Not necessarily schadenfreude, but it is interesting to read the Retraction Watch timeline and see Stapel's reputation go from "suspect" to "confirmed fraudster" to "household name" in less than a year.
posted by Johann Georg Faust at 9:12 AM on November 29, 2012 [1 favorite]


I think in most cases, the fraud is exposed by whistle-blowers who were working alongside the researcher-in-question.

Or in some cases, a tip-off that they faked being a Rhodes Scholar.
posted by en forme de poire at 11:25 AM on November 29, 2012


As for people asking how they get away with it, you may be surprised how much of a black box a lot of these experiments are.

Sure. But my amazement isn't at the journal / editor / reviewer level but more at later, follow-on work. I'm a scientist, and I'm keenly aware how most research won't be followed up, or is sufficiently obscure or complex such that no one will ever expect to reproduce it. Report a new butterfly in the Amazon and no one sees it again? Maybe it went extinct, maybe you were mistaken. Publish about how some drug caused a blood chemistry shift in a group of patients, but no one else sees it? Maybe it was a contaminant, maybe your assays were wrong, maybe there was something off about the test group.

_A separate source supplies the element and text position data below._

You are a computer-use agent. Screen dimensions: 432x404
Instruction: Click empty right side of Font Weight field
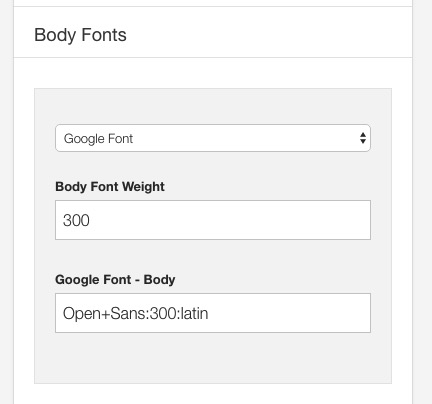click(x=267, y=220)
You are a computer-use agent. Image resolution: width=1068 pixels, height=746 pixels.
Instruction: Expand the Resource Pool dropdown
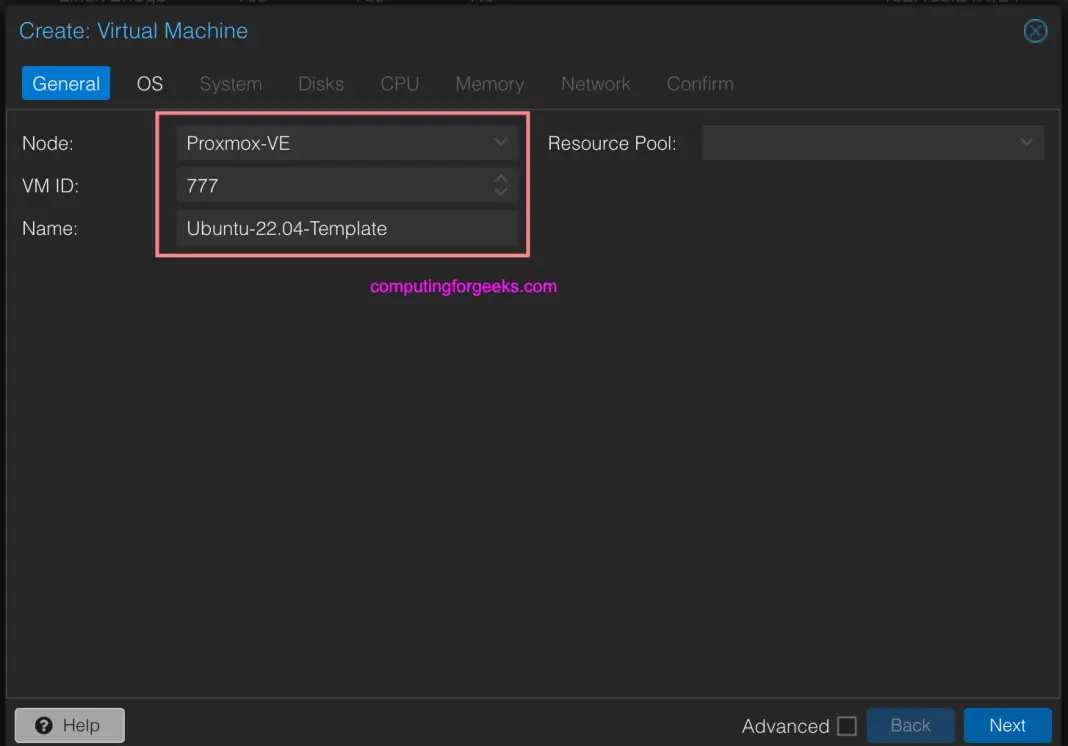point(1026,143)
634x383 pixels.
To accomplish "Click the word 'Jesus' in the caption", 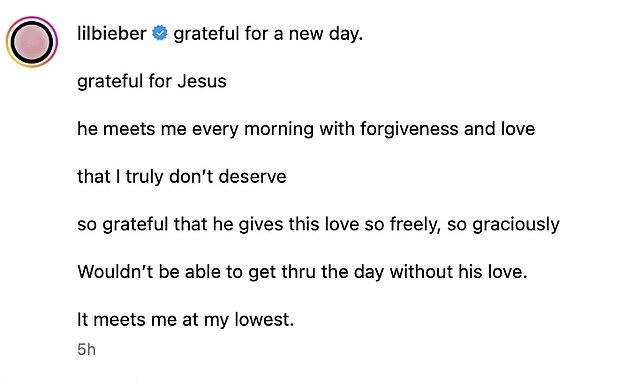I will click(202, 81).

But claim that you cloned stem cells? Or created superconductors? These are major breakthroughs. People are going to pay attention. They're going to want to reproduce your work, build on it, get on the exciting new advance.

It's the difference between an explorer who claims to have found and mapped a small island and one who claims to have found a whole new continent. How did you ever hope to get away with this?